Keeping busy on the weekend

We went to the local farmers' market and picked up half bushels of red peppers ($12) and tomatoes ($10), and a few more ingredients we needed. The entire weekend has been spent doing preserves for the winter :) Here's the tally:

Roasted red peppers: 8 cups, frozen in 1-cup portions
This is an easy one, if you haven't done it before. Just stick whole peppers under the broiler, turning about every 5 minutes, until they are blackened on all sides. Put them in a bowl, cover in plastic wrap and let cool. When they are cool enough to handle, core and remove the seeds, slip off the skins and slice into 1" strips. Save the juices if you can; adding the juice gives a lot of extra flavour to salad dressings, soups, sauces or even dips. The peppers are great on pizza, blended into soups or dips, or even just on bread or a cracker with a bit of cheese.You can store the strips and juice in the freezer for a few months, in the fridge for a week or so (covered with a thin layer of olive oil), or make some or all of them into...

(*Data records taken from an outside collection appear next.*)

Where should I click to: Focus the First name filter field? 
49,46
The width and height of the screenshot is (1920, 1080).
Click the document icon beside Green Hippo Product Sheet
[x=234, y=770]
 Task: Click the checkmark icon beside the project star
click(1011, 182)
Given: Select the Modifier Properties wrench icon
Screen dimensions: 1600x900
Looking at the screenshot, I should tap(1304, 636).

Pickled Roasted Red Peppers: 7 250mL jars
This recipe's from The Complete Book of Year-Round Small Batch Preserving. I'm a big fan of this book and recommend it to anyone interested in preserves, from the beginner to the experienced.

White Wine and Herb Jelly: 9 250mL jars
I can't remember where I got this recipe. It's a pretty jelly with a sprig of your favourite herb inside - it makes lovely Christmas gifts (and for double the gifts, use smaller jars! lol). I used thyme from the garden and a Yellowtail Chardonnay, but you can play with different combinations. This with a bit of Brie on a cracker... Yum!

Tomato Fruit Pickle: 7 250mL jars
This is a recipe passed down from my great-great-grandmother. It's been loved in my family for over 100 years! Amazing, right?! It's a delicious combination of tomatoes, peaches, and mango (our modern substitute for pears and apples), great on crackers.

Chili Sauce: 16 250mL jars
This is my aunt Marilyn's recipe. It's another one great on crackers, sort of a chutney. We made a double batch!

Salsa: 6 500mL jars
Another from my aunt Marilyn. We added corn to the recipe - I love salsa with corn in it!

Lots of goodies for the pantry. It was a lot of work, but my husband and I did this all together which made it easier and more fun!
l-r: Tomato Fruit Pickle, Chili Sauce, White Wine and Herb Jelly, Pickled Roasted Red Peppers.

If you would like me to share any of these recipes, just leave a comment and let me know which one(s)! The only one I wouldn't share is the one from the cookbook; I imagine that's copyrighted and if you want it, it is so worth the investment to pick up the book - you could even use Swagbucks to get it for free from Amazon.


  1. I have not done any canning this year. Maybe next year. I will have to get your recipes then. The white wine jelly looks pretty good.
    About the only thing I have managed to do is roast some tomatoes in olive oil and herbs and then freeze them for later.
    Next year!

  2. I love roasted peppers! My dad makes them all the time. Of course I'm too lazy/busy to make preserves myself, so it's nice to have parents who give me a whole bunch of theirs. :) It looks like you guys were really busy making all that great stuff. It's making me hungry... Not hungry enough to make any of my own, mind you. :) Enjoy your yummy food!